Commencent alors diverses aventures pour elle, dont le caractère avenant et le sens de l'adaptation lui permettent de changer à plusieurs reprises de partenaires sans se perdre. Avec en point d'orgue, donc, cette collaboration brutalement interrompue avec Emilie Lefel en 2021. Point de départ, aussi, de sa paire avec Margot Lambert (25 ans). Deux jeunes femmes aux caractères bien distincts. « Je suis plutôt timide et réservée et Anne est plus extravertie », confesse Margot Lambert. « Cela se complète bien, mais cela peut aussi créer des mésententes parfois. » « Ne pas s'embrouiller demande beaucoup de travail », analyse de son côté Anne Tran. « Il y a des choses qui viennent naturellement, mais il y a aussi des aspects qui se travaillent car nous avons deux personnalités différentes. Il faut savoir se dire les choses de manière transparente, mais aussi bienveillante. C'est un équilibre à trouver qui demande de petits efforts de chaque côté pour trouver un fonctionnement qui convienne aux deux.»

 

« On a assumé notre statut, ce titre européen est la consécration de toute cette année. On a mis tout ce qu'on avait dans cette qualification olympique » 

 

Un équilibre qui a porté, petit à petit, ses fruits.
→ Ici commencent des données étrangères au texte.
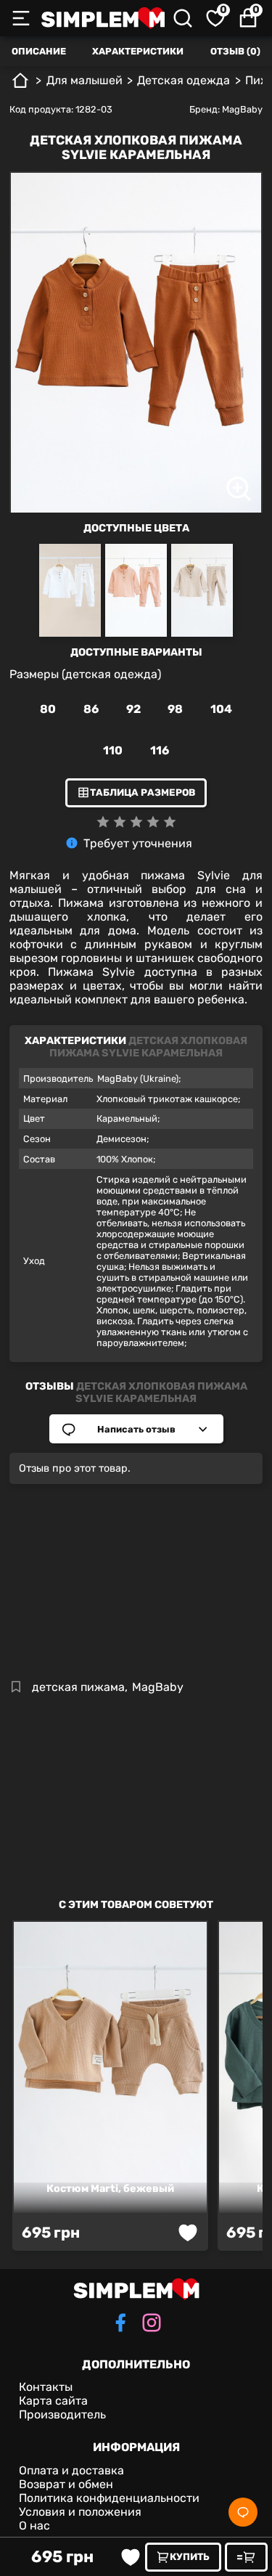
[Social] (242, 2512)
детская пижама (78, 1687)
Depuis le début de leur association, les deux badistes n’ont cessé de progresser dans le jeu, dans leur entente en dehors et aussi au classement mondial. Avec comme sommet récent leur conquête du titre européen à Sarrebrück, en Allemagne, le 14 avril, après une finale très disputée face aux sœurs bulgares Stoeva. « C'est incroyable, je ne réalise pas trop », confiait alors Anne Tran, qui était montée sur la troisième marche du podium un an auparavant. « On l'avait annoncé avant la compétition, on voulait aller chercher le titre. D’avoir réussi à le faire, c'est génial. On a assumé notre statut, c'est la consécration de toute cette année. On a mis tout ce qu'on avait dans cette qualification olympique. On en ressort vainqueures, c’est fantastique ! » 

 


La joueuse de badminton Anne Tran (à gauche), en double avec Margot Lambert.

 

 

Désormais 17es mondiales, les deux Françaises ont l’assurance de disputer les Jeux olympiques de Paris. Se qualifier, pour ensuite rêver d'une médaille olympique, qui serait une première dans l'histoire du badminton français ? « Sur des Jeux à domicile, tout peut se passer et nous avons déjà fait des matches très serrés contre le Top 5 mondial », lance Anne Tran. Vite rejointe par sa partenaire : « On rêve toujours d'une médaille, même si le niveau des paires japonaises, coréennes ou chinoises est incroyable. » « Au très haut niveau, les meilleures paires savent s’adapter et changer leur jeu très vite en cours de match quand elles constatent que quelque chose ne marche pas », ajoute Anne Tran.

Anne Tran sait bien qu’en sport tout demeure très fragile. « Cet épisode [la blessure de sa coéquipière avant Tokyo] a été dur mentalement mais cela m'a aussi beaucoup apporté », assure-t-elle. « Pour la qualification pour Paris, je me suis sentie beaucoup plus sereine. » Quant à la suite, cette diplômée en kinésithérapie assure qu'elle ne la connaît pas. « J'ai des petites idées, mais rien de concret », avoue-t-elle. « Je verrais où en sera ma motivation. Le plus important sera de m'écouter. »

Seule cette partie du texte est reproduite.